As is clear from what was discussed above, our attempts to identify the antigenic mimic for uveitogenic T cells in the model of spontaneous uveitis have not been successful thus far. The identification of such a mimic and its source could uncover a trigger of uveitis and provide a potential approach for the development of potential probiotic and prebiotic therapies or vaccines. To this end, we will continue bioinformatic analyses using new algorithms and evolving databases, to include fungi and viruses. A potential source for new microbial candidates could be the small intestine. In our published article,10 we observed that more T cells were being activated in the LP of the small intestine (ileum) than in the large intestine. However, our 16S rDNA sequencing analysis of the microbiota was done using fecal pellets (Fig. 1). Given that the population of microbiota in the ileum is less complex than in the colon,27,28 its analysis could yield useful new information regarding the putative mimic.

While it is important to identify the putative microbial mimic(s) in mouse commensal flora, finding one in human microbiota would be even more so. Our clinical colleagues are already cataloguing the flora of uveitis patients compared to healthy controls, however, such studies can only show associations. In the next step, we will reconstitute germ-free R161H mice with human commensals, from healthy donors and from patients, to examine whether they can support development of disease. We will then proceed to identify the involved microorganisms and analyze them using the methodologies described above.

As a final puzzle, one would think that under circumstances where there are activated T cells in the gut, antigen is being presented, and there is no evidence for expansion of T regulatory cells, there could (should?) be development of colitis. We performed careful histological evaluation of small and large intestines of R161H mice from 3 weeks to 6 months of age and did not uncover detectable evidence of intestinal inflammation (Fig. 3 and data not shown). The reasons for this are unclear, and can be several.

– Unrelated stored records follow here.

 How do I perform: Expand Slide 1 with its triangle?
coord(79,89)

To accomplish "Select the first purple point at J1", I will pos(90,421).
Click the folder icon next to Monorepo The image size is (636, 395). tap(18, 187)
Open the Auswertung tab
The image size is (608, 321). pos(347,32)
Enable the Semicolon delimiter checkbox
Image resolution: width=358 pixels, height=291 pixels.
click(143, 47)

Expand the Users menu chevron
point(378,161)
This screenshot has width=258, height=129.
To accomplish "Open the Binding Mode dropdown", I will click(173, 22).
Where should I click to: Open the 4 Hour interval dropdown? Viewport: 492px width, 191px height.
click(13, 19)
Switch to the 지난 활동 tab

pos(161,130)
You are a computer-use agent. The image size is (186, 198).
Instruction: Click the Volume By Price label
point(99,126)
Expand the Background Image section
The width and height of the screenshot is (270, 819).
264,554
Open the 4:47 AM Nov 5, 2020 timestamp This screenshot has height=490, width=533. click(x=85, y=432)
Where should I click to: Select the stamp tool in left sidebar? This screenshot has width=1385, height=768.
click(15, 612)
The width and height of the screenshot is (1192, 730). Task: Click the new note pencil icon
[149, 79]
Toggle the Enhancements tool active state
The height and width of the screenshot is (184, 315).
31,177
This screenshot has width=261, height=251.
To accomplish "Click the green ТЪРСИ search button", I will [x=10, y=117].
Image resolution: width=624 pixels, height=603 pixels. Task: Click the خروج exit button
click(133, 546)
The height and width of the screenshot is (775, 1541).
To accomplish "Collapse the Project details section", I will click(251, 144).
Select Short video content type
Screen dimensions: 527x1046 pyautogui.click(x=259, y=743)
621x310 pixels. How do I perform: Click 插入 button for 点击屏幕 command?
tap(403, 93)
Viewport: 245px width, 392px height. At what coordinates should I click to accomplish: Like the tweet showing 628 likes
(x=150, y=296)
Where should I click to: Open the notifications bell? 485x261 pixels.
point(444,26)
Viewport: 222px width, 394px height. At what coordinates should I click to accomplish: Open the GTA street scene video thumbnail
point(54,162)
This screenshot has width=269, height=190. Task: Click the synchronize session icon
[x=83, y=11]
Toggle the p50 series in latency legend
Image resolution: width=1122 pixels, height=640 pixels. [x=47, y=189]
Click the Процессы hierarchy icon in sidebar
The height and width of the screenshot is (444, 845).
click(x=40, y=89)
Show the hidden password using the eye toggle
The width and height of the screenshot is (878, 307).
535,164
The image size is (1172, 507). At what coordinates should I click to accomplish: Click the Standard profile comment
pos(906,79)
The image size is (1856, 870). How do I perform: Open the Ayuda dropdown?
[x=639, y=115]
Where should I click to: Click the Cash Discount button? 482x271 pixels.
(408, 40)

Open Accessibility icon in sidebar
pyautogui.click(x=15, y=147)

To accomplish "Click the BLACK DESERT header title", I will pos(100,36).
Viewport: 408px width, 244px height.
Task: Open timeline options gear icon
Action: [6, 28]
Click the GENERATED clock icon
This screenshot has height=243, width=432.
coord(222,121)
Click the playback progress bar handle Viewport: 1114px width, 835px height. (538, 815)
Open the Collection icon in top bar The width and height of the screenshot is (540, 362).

Since most of the bacterial antigen is in the lumen of the gut, perhaps there is insufficient antigen in the tissue itself, or the T cells may emigrate from the gut very soon after activation, or (as has been shown for commensal-specific Th17 cells in the gut29) they may adopt a “nonpathogenic Th17” phenotype, and only become tissue destructive subsequent to migrating through certain tissue sites (e.g., spleen, lung)30,31 and/or upon the cognate Ag being re-presented within the retinal tissue. This is currently under study in our lab.

Figure 3.

Figure 3.

R161H mice with uveitis have no evidence of inflammation in the intestine. (A) A freshly extracted intestine of an 11 week-old R161H mouse. (B) Hematoxylin and Eosin-stained sections of small intestine and colon (original magnification x20 and x40). No evidence of histological abnormality is apparent.

Disclosure of potential conflicts of interest

No potential conflicts of interest were disclosed.